Debian, Arch, Guix, F-droid or any other independent signed reproducible build channels require a true Open Source license to function legally.

The license thus forces users to download unsigned non-reproducible binaries off grayjay servers and trust blindly that their build server is creating binaries from exactly the published code and not compromised to inject tracking or malware not in the public repo (an increasingly common attack they may not even know about for years!). Or say the grayjay domain is hijacked or even a BGP attack or a LAN MITM. All sorts of ways they could be helping distribute malware and not know it with no signatures or reproducible build proofs.

Thing is, your team would not have to solve these problems if you licensed it so the community could solve them for you, as we do for thousands of open source software projects.

I really want to see a project like this take off and would gladly donate, but only if it can be opened up for accountability via third party compilation and distribution channels so it can never be backdoored or co-opted for surveillance if your leadership or release engineers are ever compromised.

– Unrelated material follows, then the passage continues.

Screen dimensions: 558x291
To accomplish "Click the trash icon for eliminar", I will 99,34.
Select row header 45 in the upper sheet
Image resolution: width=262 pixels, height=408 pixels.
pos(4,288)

Said license: https://github.com/futo-org/Grayjay.Desktop?tab=License-1-ov...

There are other licenses like AGPL that would kill any attempt for someone to rip your code off to make their own proprietary offering, without locking yourself out of established freedom, security, and privacy preserving software distribution channels.

If anyone from the team is reading this, I would be happy to detail and discuss my concerns further as a software supply chain security specialist. Hit me up.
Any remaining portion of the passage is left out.